* _DOCUMENT EXCERPT_

▼

Disk space utilization#

disk_free: Amount of free disk space.
disk_inodes_free: Number of free inodes.
disk_inodes_total: Total number of inodes.
disk_inodes_used: Number of used inodes.
disk_total: Total disk space.
disk_used: Amount of used disk space.
disk_used_percent: Percentage of disk space used.

Disk input and output#

Metrics such as diskio_io_time, diskio_iops_in_progress, etc., offer valuable insights into disk I/O operations. These metrics encompass read/write operations, the duration of these operations, bytes read/written, and more.

diskio_io_time
diskio_iops_in_progress
diskio_merged_reads
diskio_merged_writes
diskio_read_bytes
diskio_read_time
diskio_reads
diskio_weighted_io_time
diskio_write_bytes
diskio_write_time
diskio_writes

Garbage collector `MXBean`#

Metrics associated with the java_lang_GarbageCollector provide insights into the JVM’s garbage collection process. These metrics encompass details such as the collection count, duration of collections, and more.

java_lang_GarbageCollector_G1_Young_Generation_CollectionCount: returns the total number of collections that have occurred
java_lang_GarbageCollector_G1_Young_Generation_CollectionTime: returns the approximate accumulated collection elapsed time in milliseconds
java_lang_GarbageCollector_G1_Young_Generation_duration

Memory usage#

Metrics starting with java_lang_Memory provide insights into the JVM’s memory usage, such as committed memory, initial memory, max memory, used memory, etc.

java_lang_Memory_committed: returns the amount of memory in bytes that is committed for the Java virtual machine to use
java_lang_Memory_init: returns the amount of memory in bytes that the Java virtual machine initially requests from the operating system for memory management
java_lang_Memory_max: returns the maximum amount of memory in bytes that can be used for memory management
java_lang_Memory_used: returns the amount of used memory in bytes
java_lang_Memory_ObjectPendingFinalizationCount

Apache Kafka Connect#

The Apache Kafka Connect metrics list is available in the dedicated page.

▲

* _GIVEN INFORMATION_
▼

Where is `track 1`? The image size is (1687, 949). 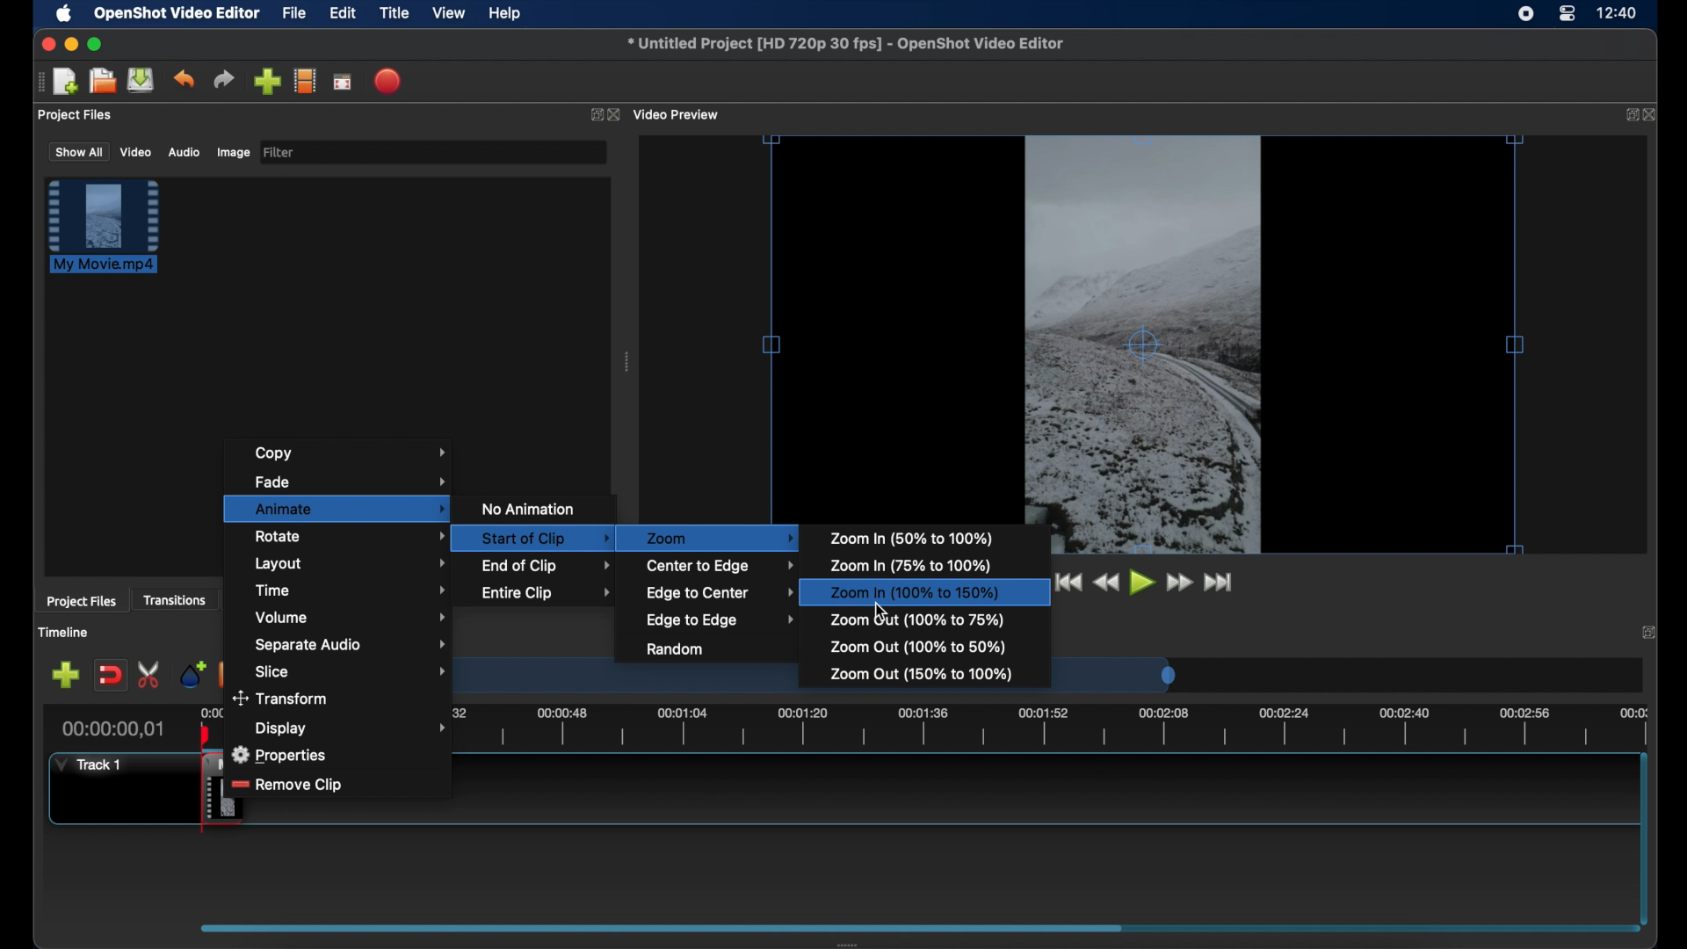
track 1 is located at coordinates (86, 764).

▲

* _PROBLEMS AND TASKS_
• A. Please decide whether each statement agrees with the metrics excerpt, answering yes or no and quoting the deciding words: (i) disk_used_percent gives the percentage of disk space used; (ii) java_lang_GarbageCollector_G1_Young_Generation_CollectionTime reports elapsed time in seconds; (iii) java_lang_Memory_init returns the memory the Java virtual machine first requests from the operating system.
• B. According to the metrics excerpt, where can the Apache Kafka Connect metrics list be found?
• C. Carry the metrics excerpt on past its final sentence.
The lines have nothing to do with the metrics excerpt.

* _ANSWERS FOR THE EXERCISE_
• A.
(i) Yes: "disk_used_percent: Percentage of disk space used."
(ii) No: "returns the approximate accumulated collection elapsed time in milliseconds"
(iii) Yes: "returns the amount of memory in bytes that the Java virtual machine initially requests from the operating system for memory management"

• B. In the dedicated page.

• C.
Apache Kafka broker#

The descriptions for the below metrics are available in the Monitoring section of the Apache Kafka documentation.

Note

The metrics with a _Count suffix are cumulative counters for the given metric, e.g. kafka_controller_ControllerStats_LeaderElectionRateAndTimeMs_Count.

Note that a metric like kafka_server_BrokerTopicMetrics_MessagesInPerSec_Count is a cumulative count of incoming messages despite the PerSec suffix in the metric name.

To see the rate of change of these _Count metrics, you can apply a function such as the rate() function in PromQL.

Apache Kafka controller#

Note

These metrics with kafka_controller_ControllerStats_LeaderElectionRateAndTimeMs_XthPercentile (where X can be 50th, 75th, 95th, etc.) represent the time taken for leader elections to complete at various percentiles. It helps in understanding the distribution of leader election times.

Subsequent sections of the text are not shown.